Bezeichnend ist die Begrifflichkeit der Forschenden. So werden Menschen, die sich für ein Studium interessieren könnten, als „Musikaffine“ bezeichnet. Die spannende Frage, wer denn das genau ist, bleibt offen. Ich konnte auch sonst nirgendwo eine Studie zum sozioökonomischen Status von StudienanfängerInnen im Fach finden. Dabei scheint mir das die Schlüsselfrage zu sein. Welche Gruppe hat früher Schulmusik studiert und tut das heute nicht mehr?
Im Grunde versucht MULEM-EX Marktforschung mit musikpädagogischen Mitteln. Der unscharfe Begriff der Musikaffinität bedeutet, dass die Musikhochschulen, Universitäten, Akademien und Konservatorien ihre Zielgruppe nicht mehr zu kennen scheinen. Tatsächlich haben derzeit nur von Kindheit an in einer bestimmten Weise geförderte Schülerinnen und Schüler überhaupt eine Chance, ein Lehramtsstudium aufzunehmen. Vieles deutet darauf hin, dass Studierende der Schulmusik typischerweise aus bestimmten Milieus kamen und kommen und es hier nun Verschiebungen gibt.
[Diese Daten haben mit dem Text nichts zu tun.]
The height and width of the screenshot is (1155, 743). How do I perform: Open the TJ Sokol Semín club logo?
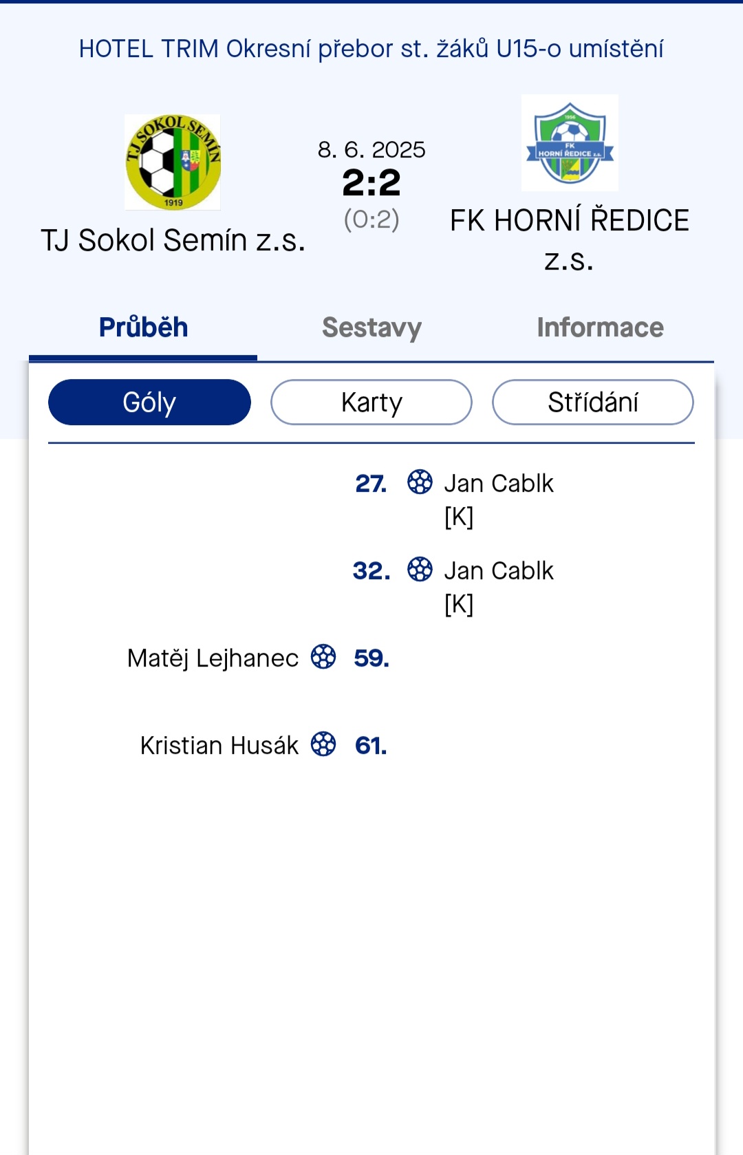click(x=172, y=162)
Auf die gesellschaftlichen Veränderungen der vergangenen Jahre wurde in Musikschulen bereits reagiert. Bei ihnen gehören inzwischen regelmäßig auch Menschen mit Zuwanderungsgeschichte oder Kinder aus Familien ohne bürgerlich-musikalischen Bildungshintergrund zu den Adressaten. Wie diese eine Chance auf ein Lehramtsstudium bekommen und auch dazu motiviert werden können, ist zu klären. Denn ohne neue Zielgruppen kann der dauerhafte Rückgang der Studienbewerbungen nicht abgewendet werden. Und ohne Veränderungen im Schulfach Musik wird es auch nicht gehen.
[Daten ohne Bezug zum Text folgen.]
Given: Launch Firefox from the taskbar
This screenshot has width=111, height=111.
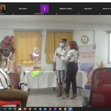Looking at the screenshot, I should 15,109.
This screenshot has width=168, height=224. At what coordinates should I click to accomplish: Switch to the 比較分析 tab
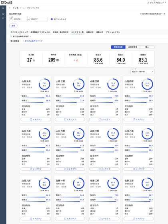click(90, 32)
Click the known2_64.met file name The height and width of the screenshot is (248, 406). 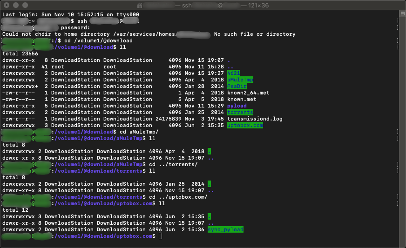pos(248,93)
Nehmen wir die Musikpraxis: Die Studie legt aus Sicht der Befragten eine deutliche Stärkung des Feldes Ensembleleitung nahe. Das sagt sich leicht, jedoch sind die Anforderungen in schulischen Ensembles sehr heterogen und gleichzeitig anspruchsvoll. Eine Lehrkraft wird nicht mit derselben Kompetenz einen Oberstufenchor, eine Streicherklasse und eine Rockband anleiten können. Parallel tauchen in vielen Kooperationsprogrammen etwa mit Musikschulen nun Spezialistinnen und Spezialisten in der Schule auf, deren Fähigkeiten in ihrem jeweiligen Arbeitsfeld den schulischen Allroundern oft überlegen sind.
Die wichtigste Erkenntnis aus MULEM-EX scheint mir, dass man sich der aktuellen Gefahr bewusst wird. Musik könnte sehr bald in der Schule marginalisiert sein. Wahrscheinlich ist das angesichts der Quereinsteiger, Seiteneinsteiger und des fachfremden Unterrichts an vielen Schulstandorten bereits der Fall. Nicht zu handeln ist keine Option: Bei diesen Zahlen bleibt nicht mehr viel Zeit, schließlich steht dem Rückgang im Studium ein steigender Lehrkräftebedarf gegenüber.
Und, liebe Musikschulkolleginnen und -kollegen: Ein Vorschlag von MULEM-EX ist es, Quereinsteiger zu qualifizieren. Als gäbe es nicht auch bei uns längst einen Fachkräftemangel. Aber wir kennen die potenziellen Studienbewerber persönlich, können Arbeitsplätze ohne ministeriale Vorgaben selbst gestalten und denken immer schon in Marketingkategorien. Nutzen wir diese Vorteile!